■ **THE REQUEST**
Reproduce the data below verbatim, beginning with the line that contains "The width and" and ending after the line that contains "Action: pos(137,426)". Omit the pictures.

+++

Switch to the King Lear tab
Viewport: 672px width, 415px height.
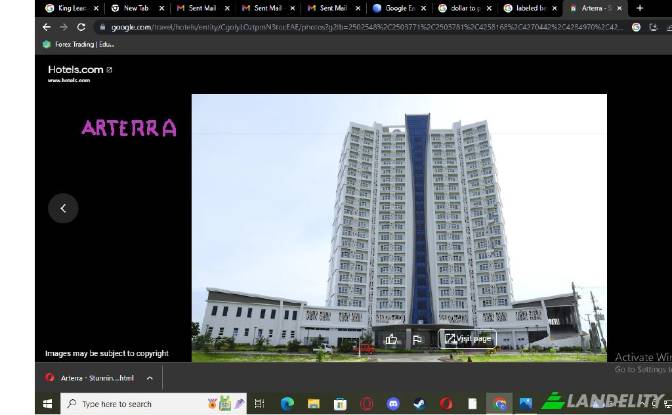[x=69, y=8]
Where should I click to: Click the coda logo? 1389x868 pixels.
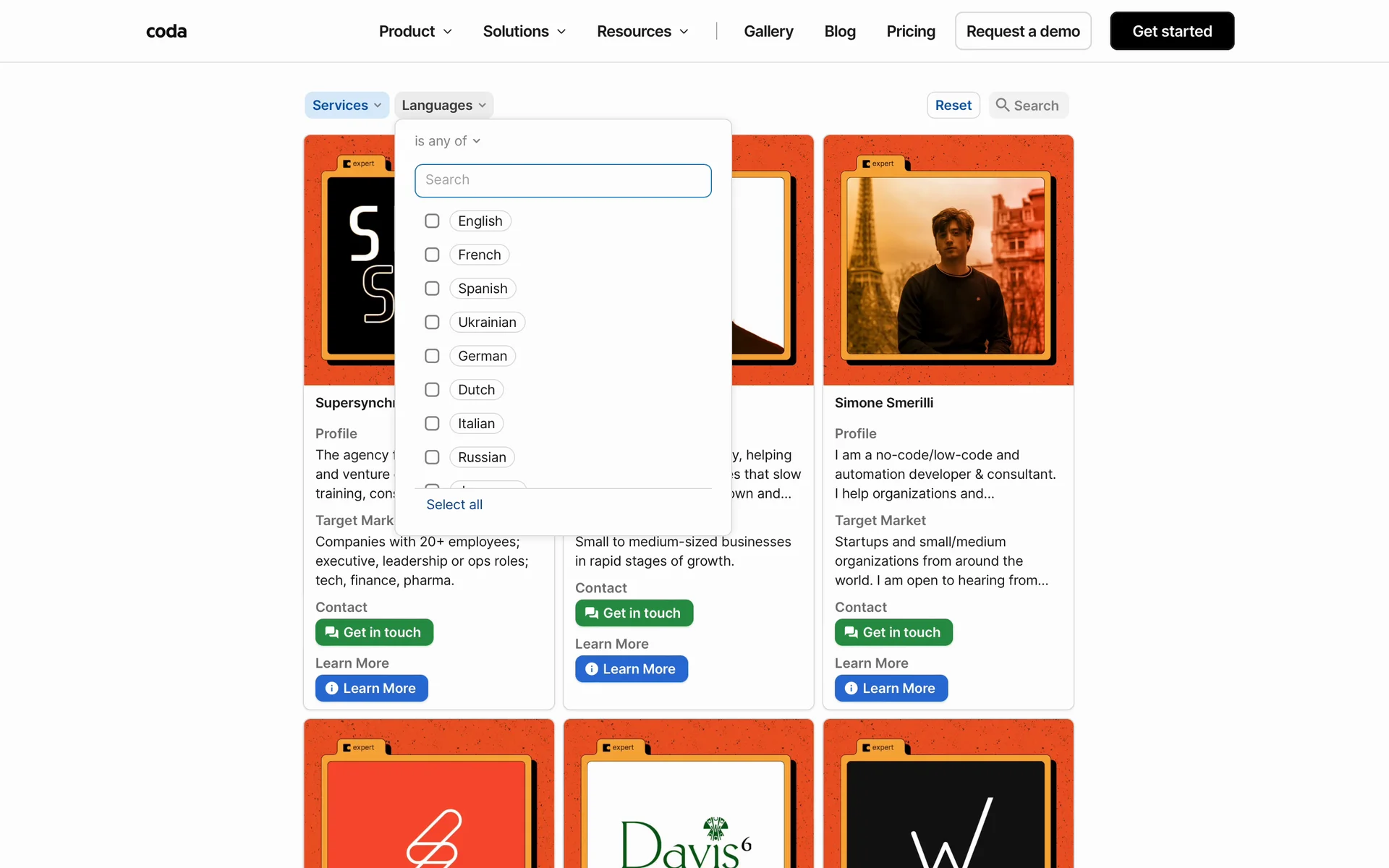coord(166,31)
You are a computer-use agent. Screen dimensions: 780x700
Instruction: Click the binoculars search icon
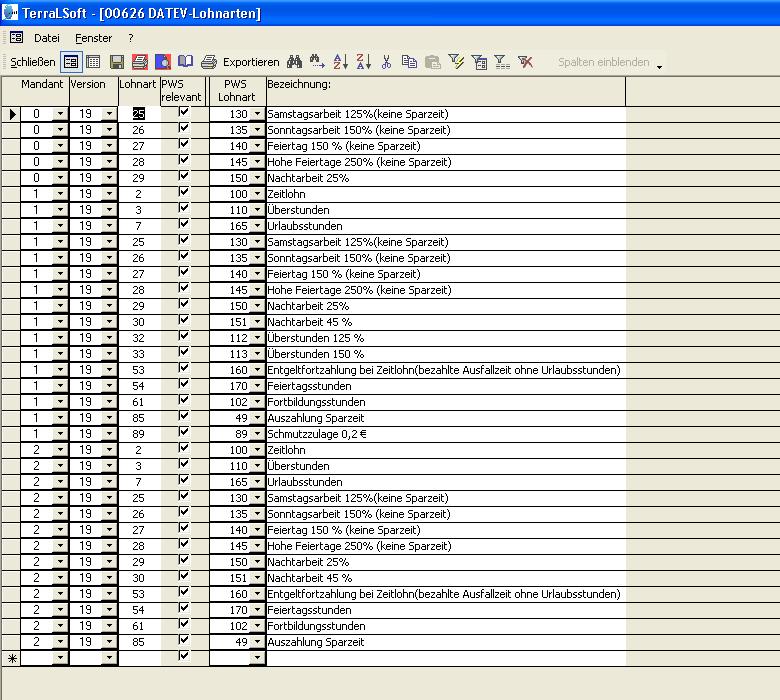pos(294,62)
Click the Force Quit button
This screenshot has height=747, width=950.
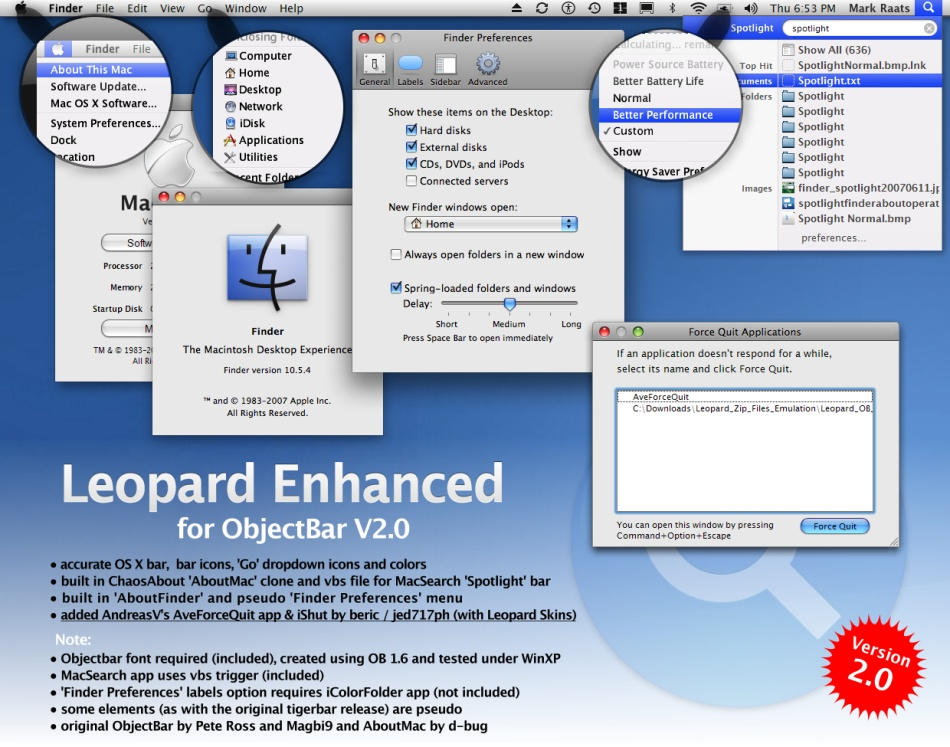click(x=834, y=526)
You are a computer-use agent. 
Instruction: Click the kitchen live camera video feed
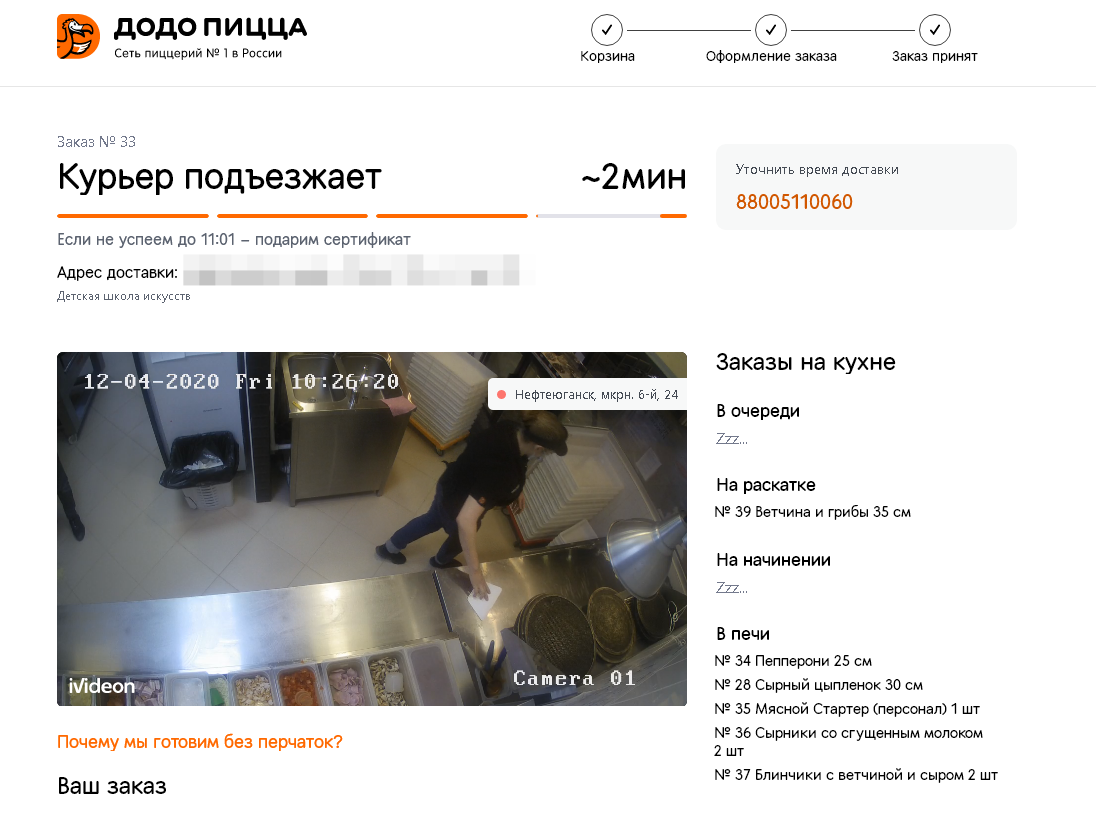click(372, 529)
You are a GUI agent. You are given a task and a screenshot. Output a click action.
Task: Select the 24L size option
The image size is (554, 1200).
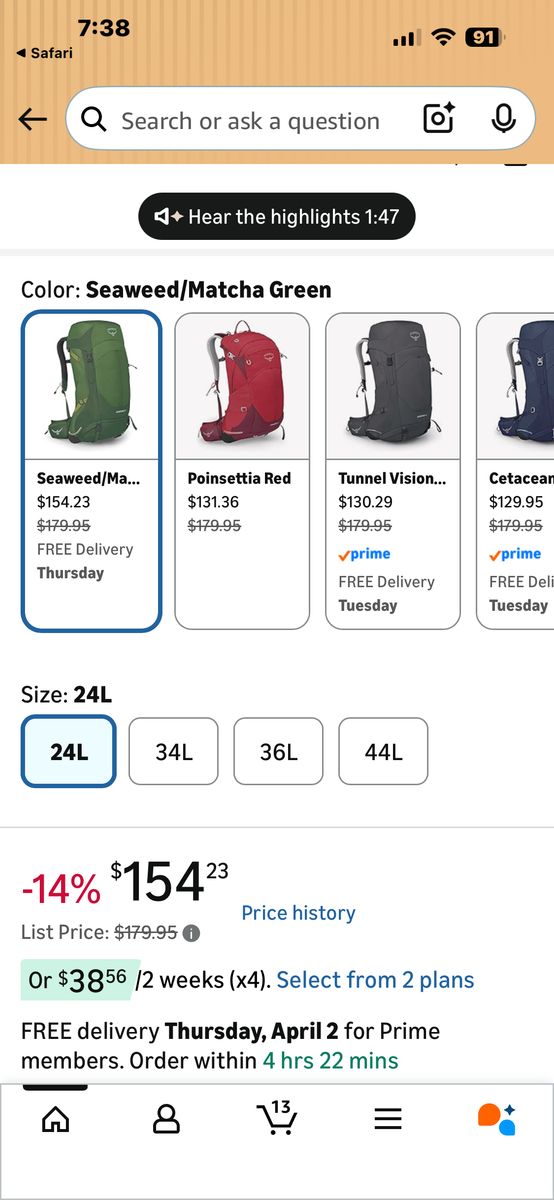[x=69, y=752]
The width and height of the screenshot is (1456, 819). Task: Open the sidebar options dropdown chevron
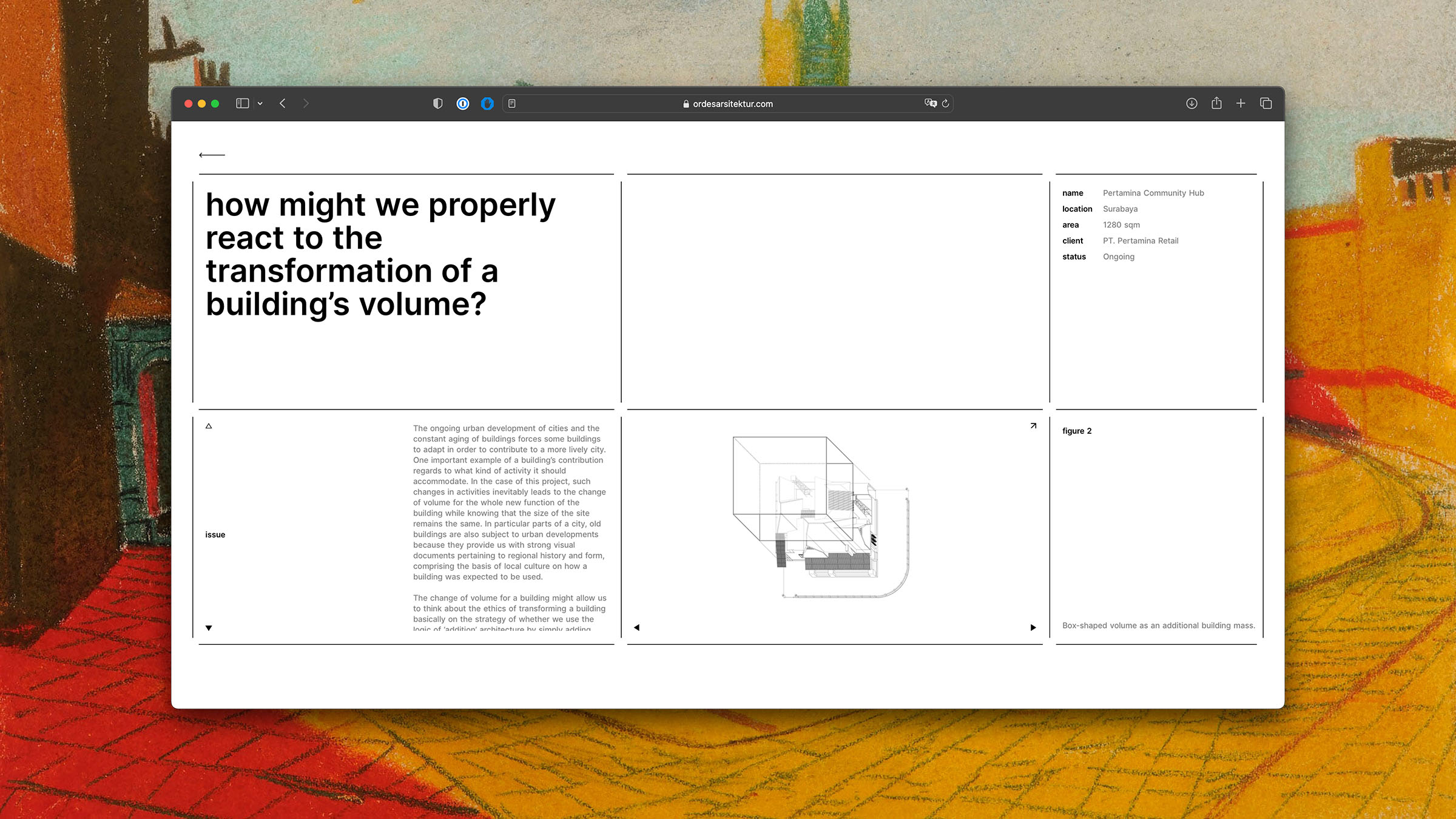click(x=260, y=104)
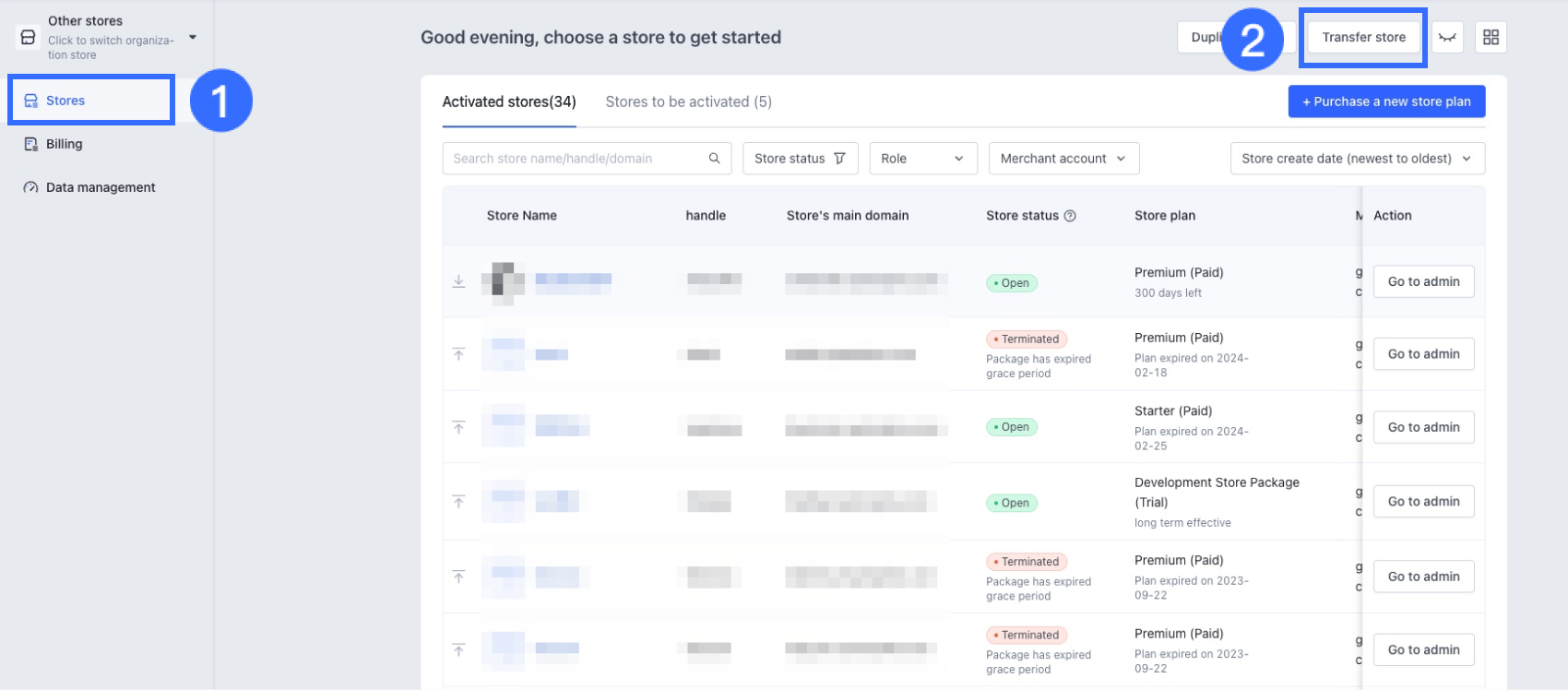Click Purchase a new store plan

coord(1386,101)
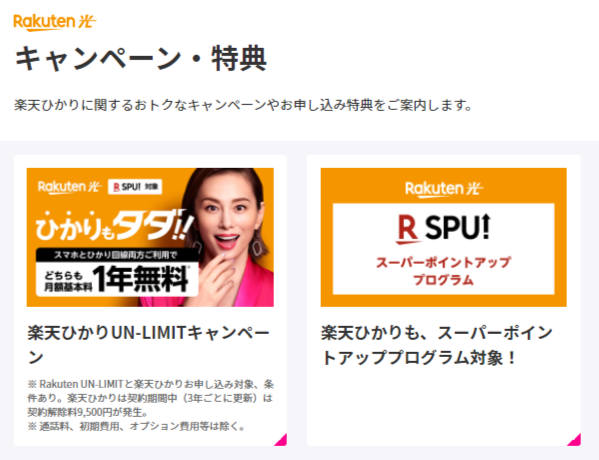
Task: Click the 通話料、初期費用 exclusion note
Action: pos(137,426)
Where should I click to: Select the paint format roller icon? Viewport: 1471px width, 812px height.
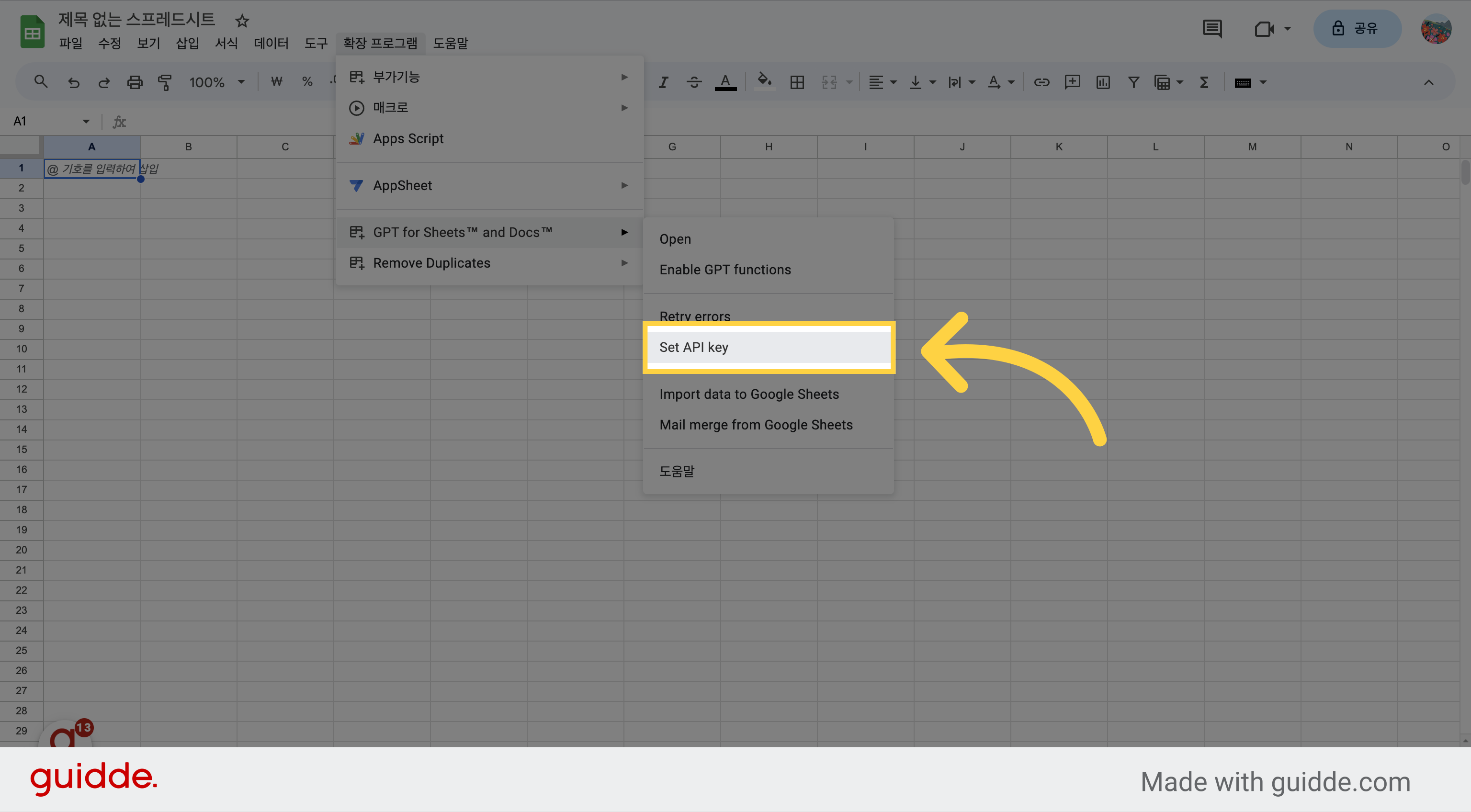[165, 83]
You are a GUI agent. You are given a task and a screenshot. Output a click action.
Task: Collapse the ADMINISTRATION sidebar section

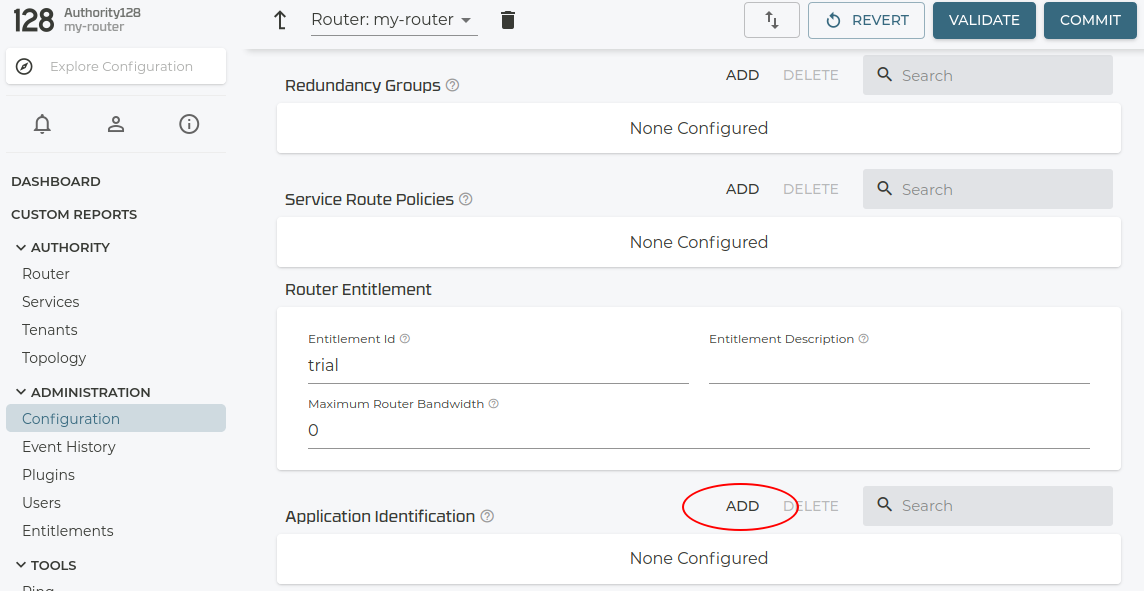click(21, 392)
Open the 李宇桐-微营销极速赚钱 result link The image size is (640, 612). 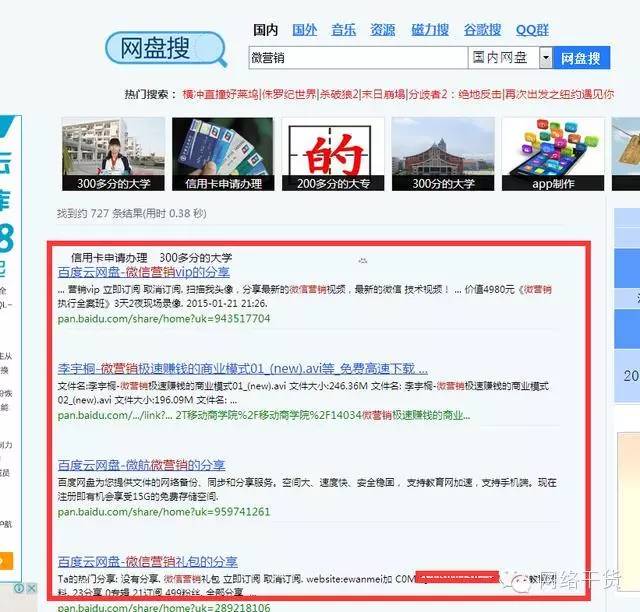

+++

■ **COMPLETE OUTPUT**
The width and height of the screenshot is (1456, 819). Task: Open the sidebar options dropdown chevron
click(x=260, y=104)
Click Purchase a new store plan

coord(1386,101)
Task: Click the 通話料、初期費用 exclusion note
Action: pos(137,426)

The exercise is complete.